Another likely hypothesis pertains to environmental triggers. In countries with a high prevalence of CKD of unknown origin, the patient has been suspected of having one or more risk factors, such as dehydration, fieldwork, exposure to heavy metals, etc. However, none of these hypotheses has demonstrated causality [7]. Specifically, in Calvillo (municipality with the highest prevalence of ESRD in Aguascalientes), the water sanitation records have shown a high proportion of wells with high levels of fluoride. Of the 89 wells analyzed, 39 (44%) have levels above international standards (<1.5 mg/L); there were no abnormalities in the rest of the metals analyzed, including lead, arsenic, aluminum, barium, cadmium, copper, total chromium, iron, manganese, mercury and zinc [18], Supplementary data, Table S1). In terms of fluoride exposure, nephropathies associated with its chronic ingestion have recently been described [19–21]. It is necessary to address this issue in future research studies, specifically determining urinary fluoride levels as part of our approach. Although the association between poverty, marginalization and CKD is not explored in our registry, it is obvious and will be fully analyzed in future studies. This certainly suggests a possible association with an environmental factor.

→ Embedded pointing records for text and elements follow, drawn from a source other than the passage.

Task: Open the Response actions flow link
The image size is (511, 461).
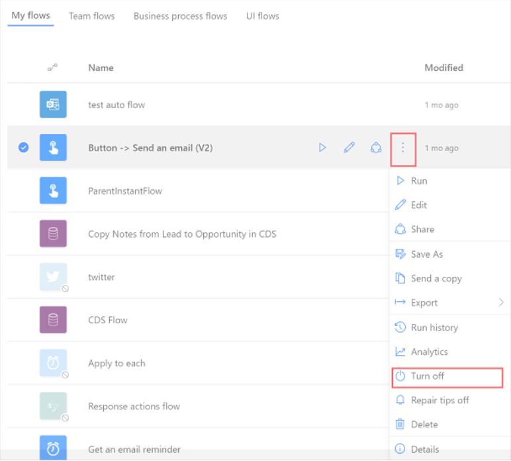Action: pyautogui.click(x=134, y=406)
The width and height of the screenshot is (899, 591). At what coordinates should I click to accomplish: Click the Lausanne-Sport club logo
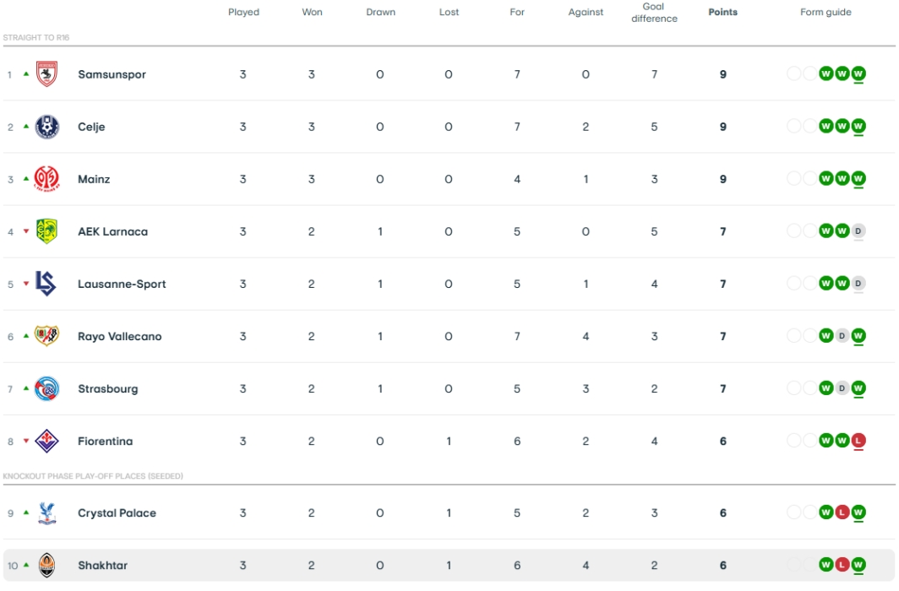click(46, 284)
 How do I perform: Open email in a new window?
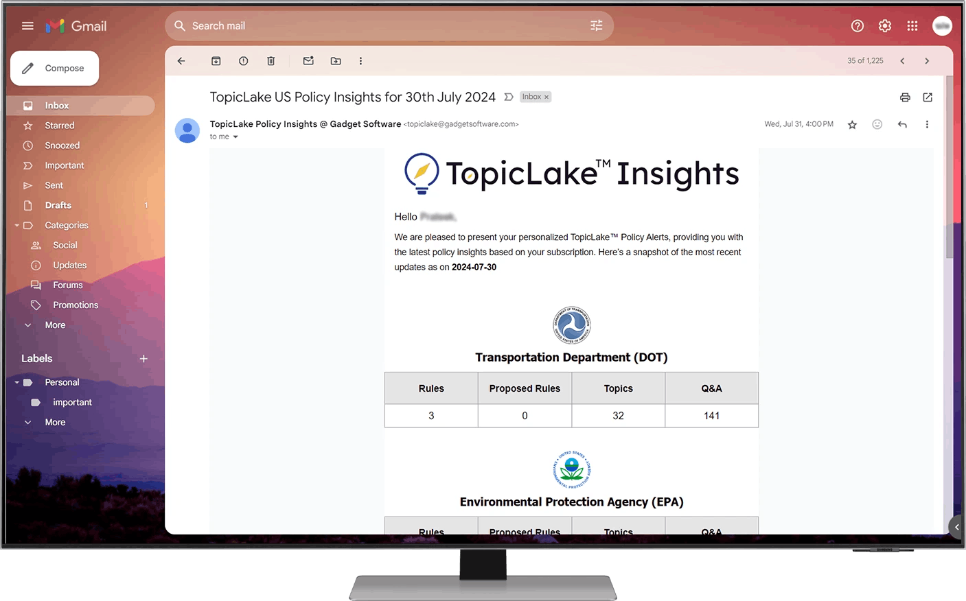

There are several limitations to this study. The most important is the representativeness of this registry in terms of the entire country. Aguascalientes represents just ˃1% of the country’s population. The complexity of the health system in Mexico must be taken into account, since it is characterized by multifragmentation, with different levels of access to renal replacement therapies. This report represents the first inter-institutional effort to understand the causes leading to CKD in our country. More importantly, the concerning high prevalence of kidney disease in young adults that we have described is based on a confident report, at least in this region, and the same phenomenon may be occurring in other regions of the country.

CONCLUSION

CKD in Aguascalientes is highly prevalent. Male patients between the ages of 20 and 40 years are the most affected. The most frequently diagnosed entity is CKD of unknown origin. Patients between the ages of 20 and 30 years with a renal biopsy are mainly diagnosed with FSGS. Substantial long-term efforts should be continued for the timely detection of CKD and research on related environmental and genetic factors must be undertaken. It is essential to strengthen the state’s CKD registry since the information it provides is invaluable for both the state and the country.

SUPPLEMENTARY DATA

Supplementary data are available at ckj online.

CONFLICT OF INTEREST STATEMENT

None declared. The results presented in this article have not been published previously in whole or in part, except as an abstract presented at the American Society of Nephrology Kidney Week Meeting 2019 (Washington, DC).